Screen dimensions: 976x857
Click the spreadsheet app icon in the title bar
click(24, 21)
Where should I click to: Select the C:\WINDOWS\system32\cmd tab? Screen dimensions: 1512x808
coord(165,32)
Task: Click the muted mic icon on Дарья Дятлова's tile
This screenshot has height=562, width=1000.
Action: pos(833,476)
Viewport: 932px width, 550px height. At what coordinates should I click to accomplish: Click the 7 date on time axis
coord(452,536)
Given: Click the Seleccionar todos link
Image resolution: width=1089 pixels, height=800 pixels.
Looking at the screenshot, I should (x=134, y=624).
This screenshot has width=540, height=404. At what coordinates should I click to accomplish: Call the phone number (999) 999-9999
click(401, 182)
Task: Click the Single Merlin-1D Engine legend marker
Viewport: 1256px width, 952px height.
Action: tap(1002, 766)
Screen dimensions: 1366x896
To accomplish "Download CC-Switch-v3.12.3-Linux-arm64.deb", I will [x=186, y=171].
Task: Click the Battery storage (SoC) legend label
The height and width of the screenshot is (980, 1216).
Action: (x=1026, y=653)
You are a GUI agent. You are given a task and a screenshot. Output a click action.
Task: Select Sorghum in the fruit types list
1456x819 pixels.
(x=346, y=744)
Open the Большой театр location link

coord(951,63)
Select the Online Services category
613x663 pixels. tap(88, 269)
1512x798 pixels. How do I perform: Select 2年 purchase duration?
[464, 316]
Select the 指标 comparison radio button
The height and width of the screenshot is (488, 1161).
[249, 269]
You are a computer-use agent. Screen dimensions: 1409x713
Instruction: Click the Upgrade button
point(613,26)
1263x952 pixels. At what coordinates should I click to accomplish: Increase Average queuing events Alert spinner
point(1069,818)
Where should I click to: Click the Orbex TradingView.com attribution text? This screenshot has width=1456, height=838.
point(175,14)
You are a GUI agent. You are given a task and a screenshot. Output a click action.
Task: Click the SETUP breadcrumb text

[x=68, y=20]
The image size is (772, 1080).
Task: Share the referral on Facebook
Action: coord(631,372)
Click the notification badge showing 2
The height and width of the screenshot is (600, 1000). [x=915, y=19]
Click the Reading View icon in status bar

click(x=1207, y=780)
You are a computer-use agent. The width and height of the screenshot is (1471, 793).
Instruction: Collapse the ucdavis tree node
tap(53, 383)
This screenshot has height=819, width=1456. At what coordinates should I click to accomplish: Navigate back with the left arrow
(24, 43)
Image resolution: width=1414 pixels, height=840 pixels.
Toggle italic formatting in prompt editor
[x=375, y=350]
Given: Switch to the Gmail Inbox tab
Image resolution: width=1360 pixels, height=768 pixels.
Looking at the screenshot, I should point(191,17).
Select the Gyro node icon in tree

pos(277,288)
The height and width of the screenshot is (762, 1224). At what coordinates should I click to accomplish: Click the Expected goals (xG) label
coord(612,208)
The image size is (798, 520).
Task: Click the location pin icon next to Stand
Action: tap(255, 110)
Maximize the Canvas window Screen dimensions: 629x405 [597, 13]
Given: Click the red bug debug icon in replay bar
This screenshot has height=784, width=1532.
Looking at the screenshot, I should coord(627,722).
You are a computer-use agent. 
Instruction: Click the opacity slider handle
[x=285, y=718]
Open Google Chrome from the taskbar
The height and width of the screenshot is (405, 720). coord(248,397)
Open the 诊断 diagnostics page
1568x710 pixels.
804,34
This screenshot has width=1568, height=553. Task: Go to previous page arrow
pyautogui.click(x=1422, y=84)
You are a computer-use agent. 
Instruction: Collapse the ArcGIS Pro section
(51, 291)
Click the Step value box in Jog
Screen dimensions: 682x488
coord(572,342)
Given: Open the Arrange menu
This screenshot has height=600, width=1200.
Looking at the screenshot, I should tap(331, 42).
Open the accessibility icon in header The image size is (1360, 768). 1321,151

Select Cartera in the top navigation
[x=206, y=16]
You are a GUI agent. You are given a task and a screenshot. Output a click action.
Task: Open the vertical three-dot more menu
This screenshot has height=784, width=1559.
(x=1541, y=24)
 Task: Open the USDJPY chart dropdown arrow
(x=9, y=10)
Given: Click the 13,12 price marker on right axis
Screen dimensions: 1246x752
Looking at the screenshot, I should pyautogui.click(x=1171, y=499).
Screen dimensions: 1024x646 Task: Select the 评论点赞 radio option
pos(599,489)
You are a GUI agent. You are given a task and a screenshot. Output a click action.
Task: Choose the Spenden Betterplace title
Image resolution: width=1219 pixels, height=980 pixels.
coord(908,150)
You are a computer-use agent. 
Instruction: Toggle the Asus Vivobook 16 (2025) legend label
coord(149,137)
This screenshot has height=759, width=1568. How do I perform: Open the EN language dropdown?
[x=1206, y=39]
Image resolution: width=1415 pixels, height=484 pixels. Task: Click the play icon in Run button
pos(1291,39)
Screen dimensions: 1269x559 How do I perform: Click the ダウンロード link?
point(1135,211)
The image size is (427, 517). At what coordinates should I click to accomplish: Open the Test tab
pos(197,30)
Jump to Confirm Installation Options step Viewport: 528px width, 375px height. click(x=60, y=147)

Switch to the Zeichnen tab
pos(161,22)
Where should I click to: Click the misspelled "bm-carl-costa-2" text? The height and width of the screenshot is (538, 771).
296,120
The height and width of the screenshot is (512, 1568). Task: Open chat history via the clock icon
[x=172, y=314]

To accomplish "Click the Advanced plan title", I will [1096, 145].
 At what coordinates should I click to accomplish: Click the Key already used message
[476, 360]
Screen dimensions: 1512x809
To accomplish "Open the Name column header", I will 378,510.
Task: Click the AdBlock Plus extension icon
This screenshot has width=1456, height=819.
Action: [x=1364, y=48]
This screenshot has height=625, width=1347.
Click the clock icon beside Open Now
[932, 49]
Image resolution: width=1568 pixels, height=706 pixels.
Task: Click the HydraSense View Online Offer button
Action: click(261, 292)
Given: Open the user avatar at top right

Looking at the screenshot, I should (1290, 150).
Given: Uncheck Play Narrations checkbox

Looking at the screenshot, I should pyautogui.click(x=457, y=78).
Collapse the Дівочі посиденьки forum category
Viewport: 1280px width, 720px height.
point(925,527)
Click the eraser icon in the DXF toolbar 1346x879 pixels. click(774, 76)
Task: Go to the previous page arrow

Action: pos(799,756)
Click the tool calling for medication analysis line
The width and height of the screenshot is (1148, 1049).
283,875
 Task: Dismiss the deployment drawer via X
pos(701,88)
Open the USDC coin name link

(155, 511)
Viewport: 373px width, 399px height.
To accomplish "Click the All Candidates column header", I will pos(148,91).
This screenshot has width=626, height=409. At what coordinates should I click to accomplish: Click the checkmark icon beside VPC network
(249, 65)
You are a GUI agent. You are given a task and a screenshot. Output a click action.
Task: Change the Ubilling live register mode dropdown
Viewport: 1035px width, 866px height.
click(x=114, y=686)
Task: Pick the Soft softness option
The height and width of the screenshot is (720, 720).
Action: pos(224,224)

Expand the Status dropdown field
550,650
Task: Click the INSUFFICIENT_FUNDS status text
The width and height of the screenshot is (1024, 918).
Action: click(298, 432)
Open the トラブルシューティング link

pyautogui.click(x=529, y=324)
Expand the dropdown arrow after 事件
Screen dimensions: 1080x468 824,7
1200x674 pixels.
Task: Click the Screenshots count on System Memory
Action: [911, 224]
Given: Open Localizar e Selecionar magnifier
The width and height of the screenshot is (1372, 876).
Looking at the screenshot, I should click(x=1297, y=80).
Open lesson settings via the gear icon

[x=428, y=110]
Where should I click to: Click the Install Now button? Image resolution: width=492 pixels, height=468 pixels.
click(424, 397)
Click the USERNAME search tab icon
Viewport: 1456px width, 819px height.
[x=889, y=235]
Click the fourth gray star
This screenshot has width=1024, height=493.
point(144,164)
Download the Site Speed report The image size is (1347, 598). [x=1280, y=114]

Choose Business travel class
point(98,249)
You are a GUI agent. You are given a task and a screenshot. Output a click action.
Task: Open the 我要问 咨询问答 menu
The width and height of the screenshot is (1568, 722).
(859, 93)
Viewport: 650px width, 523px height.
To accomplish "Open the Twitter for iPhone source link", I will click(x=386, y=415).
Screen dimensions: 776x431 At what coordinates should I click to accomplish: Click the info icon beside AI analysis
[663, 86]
+---+
Your task - Copy out every line of the rows above that contains the word "legend".

Answer to this task -
Task: Click the Single Merlin-1D Engine legend marker
Task: Click the Battery storage (SoC) legend label
Instruction: Toggle the Asus Vivobook 16 (2025) legend label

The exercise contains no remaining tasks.